**提示文**.

★ ★ ★ ★

最近、工務店のメルマガでトイレの数の配信が複数社からあった。正直納得ができるものは無かったのと、定期的に出てくる話題なので個人的な結論を書いておきたい。

前提として戸建て住宅で単身者以外のファミリーを想定している。

トイレは2個必要

結論だがトイレは絶対に2個必要。

以下が理由。

  • 生理現象であるトイレが被らないわけが無いので、1個の時点で我慢が必要になり利便性が落ちる(これは一般的な4人家族どころか、2人家族ですら被る)

  • 仮に「私の家族は絶対被らない」と言い張る人がいたとして、先に大をしたあとにすぐさま次の人が入るのは快適なのだろうか?消臭スプレーをこれでもかと振りまくとしても消臭スプレーに臭いはいいものではないし、心情的にも自分が入った直後に知ってる人間が使うのはお互い気が引ける(「知ってる人間」としたのは、外出先の飲食店や商業施設で自分が使った後に他人がすぐ入ることは心理的ストレスが小さいため。「この人、あり得ないぐらい臭い!」と思われてもその日限りだから気にすることは無いが、これが家族や友達に自分の排泄臭を嗅がれることを好き好む人はいないだろう

  • 故障や詰まりのバックアップができないので問題が起きればトイレ難民。仮に住んでから何十年もトイレが1度も詰まらなかったとして「ほら1個でよかったじゃん」と思うのも間違っていて、「詰まったら終わり」という心理的負担を持ちながら住むことが快適では無い。強いて言うなら、家から1分以内に無料で24時間使えるトイレがあるなら1台でもいいかもしれない。それ以上超えるとトイレのために外に行く負担が大きすぎると思う(もしくは庭でするよという勇者ならいいかも)

★ ★ ★ ★

**表示データ**.
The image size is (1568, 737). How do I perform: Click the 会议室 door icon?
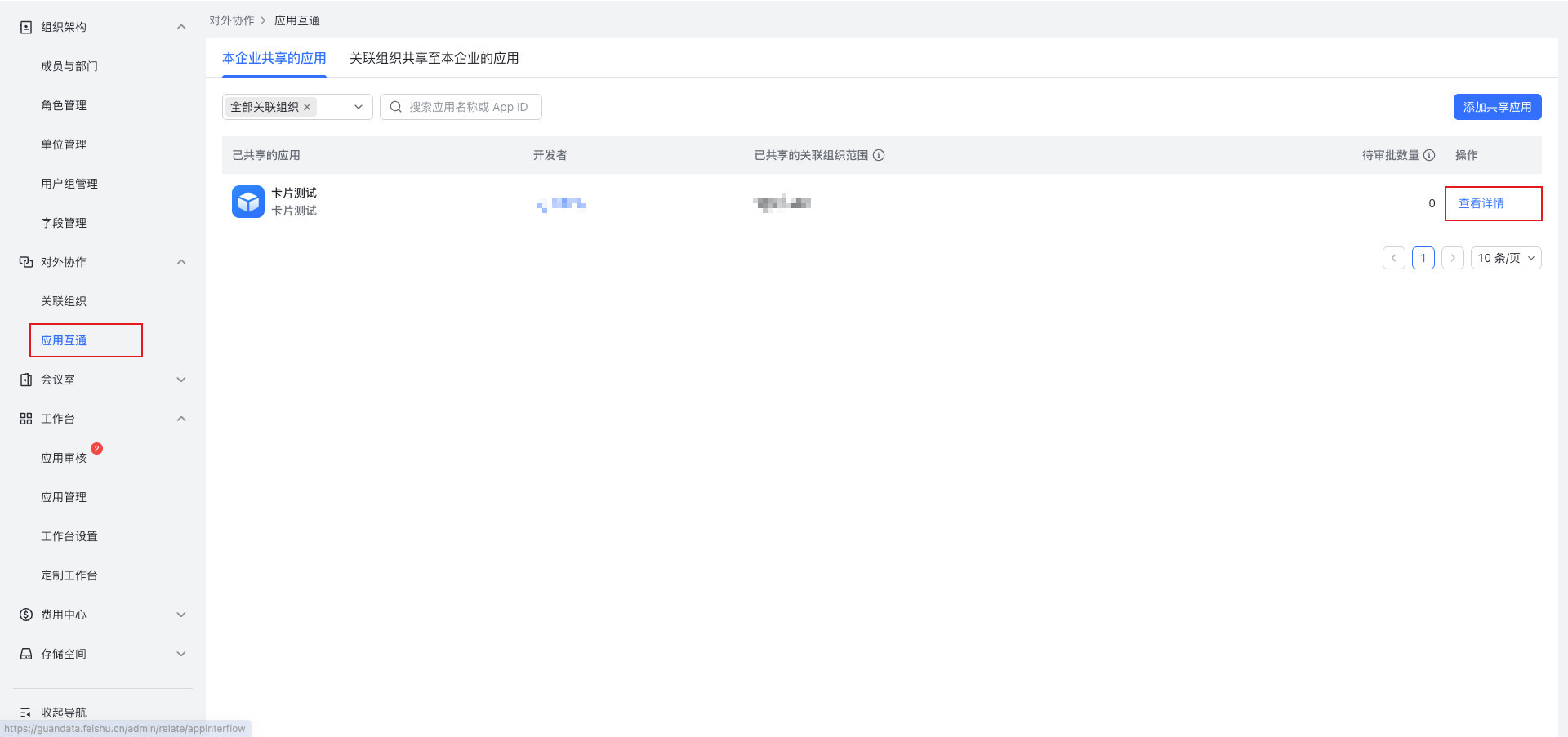tap(26, 380)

★ ★ ★ ★

**演習課題**.
(a) 提示文によると、トイレが何十年も一度も詰まらなかったとしても「1個でよかった」と考えるのは誤りだとされています。その理由を1〜3文で説明してください。
(b) 提示文では、どのような住まいと世帯が前提として想定されていますか。
(c) 提示文から、「最近、工務店のメルマガでトイ」を含む語句で始まり「ころか、2人家族ですら被る)」で終わる箇所を、一字一句違えずに再掲してください。
上記のデータは提示文とは関係がありません。

**解答例**.
(a) 「詰まったら終わり」という心理的負担を抱えながら住むこと自体が快適ではないからです。

(b) 戸建て住宅に住む、単身者以外のファミリーです。

(c)
最近、工務店のメルマガでトイレの数の配信が複数社からあった。正直納得ができるものは無かったのと、定期的に出てくる話題なので個人的な結論を書いておきたい。

前提として戸建て住宅で単身者以外のファミリーを想定している。

トイレは2個必要

結論だがトイレは絶対に2個必要。

以下が理由。

  • 生理現象であるトイレが被らないわけが無いので、1個の時点で我慢が必要になり利便性が落ちる(これは一般的な4人家族どころか、2人家族ですら被る)